** Opening Input block **

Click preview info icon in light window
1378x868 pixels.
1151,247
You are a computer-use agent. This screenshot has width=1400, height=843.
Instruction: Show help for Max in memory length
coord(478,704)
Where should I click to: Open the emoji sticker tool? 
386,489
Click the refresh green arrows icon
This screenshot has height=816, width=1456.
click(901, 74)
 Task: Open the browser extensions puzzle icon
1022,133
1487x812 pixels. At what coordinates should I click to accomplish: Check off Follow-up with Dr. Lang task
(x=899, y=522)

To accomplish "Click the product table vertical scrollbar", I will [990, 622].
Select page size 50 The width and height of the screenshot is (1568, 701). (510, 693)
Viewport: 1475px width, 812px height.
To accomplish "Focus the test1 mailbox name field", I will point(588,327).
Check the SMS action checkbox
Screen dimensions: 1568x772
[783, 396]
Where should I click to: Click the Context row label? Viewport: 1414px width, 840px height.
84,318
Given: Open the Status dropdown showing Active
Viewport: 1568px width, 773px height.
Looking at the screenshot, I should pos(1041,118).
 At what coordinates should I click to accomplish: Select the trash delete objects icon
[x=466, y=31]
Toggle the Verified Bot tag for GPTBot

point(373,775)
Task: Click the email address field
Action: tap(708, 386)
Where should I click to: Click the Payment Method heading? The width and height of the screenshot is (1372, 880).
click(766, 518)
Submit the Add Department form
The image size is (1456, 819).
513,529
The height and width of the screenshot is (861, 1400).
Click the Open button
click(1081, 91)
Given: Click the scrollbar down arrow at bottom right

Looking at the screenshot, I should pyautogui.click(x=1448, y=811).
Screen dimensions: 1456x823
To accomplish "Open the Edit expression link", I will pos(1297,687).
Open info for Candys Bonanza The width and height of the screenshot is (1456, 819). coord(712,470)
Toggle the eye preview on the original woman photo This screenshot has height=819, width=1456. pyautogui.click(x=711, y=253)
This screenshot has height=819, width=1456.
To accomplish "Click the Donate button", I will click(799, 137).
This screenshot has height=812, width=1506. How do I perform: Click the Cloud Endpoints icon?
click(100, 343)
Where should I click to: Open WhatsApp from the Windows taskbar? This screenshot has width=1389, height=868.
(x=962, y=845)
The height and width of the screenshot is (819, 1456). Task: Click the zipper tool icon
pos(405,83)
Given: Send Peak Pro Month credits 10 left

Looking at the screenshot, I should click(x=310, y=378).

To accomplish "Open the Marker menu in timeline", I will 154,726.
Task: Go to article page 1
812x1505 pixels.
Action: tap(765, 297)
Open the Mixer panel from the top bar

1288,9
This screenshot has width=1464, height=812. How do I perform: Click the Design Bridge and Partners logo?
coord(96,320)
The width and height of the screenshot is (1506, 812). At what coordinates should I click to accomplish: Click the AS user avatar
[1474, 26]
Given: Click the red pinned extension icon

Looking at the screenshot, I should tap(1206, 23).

** Closing Input block **

> [Work to be completed]:
Which lines of the data above contain "page"? Copy each one.

> [Solution to this exercise]:
Select page size 50 The width and height of the screenshot is (1568, 701). (510, 693)
Task: Go to article page 1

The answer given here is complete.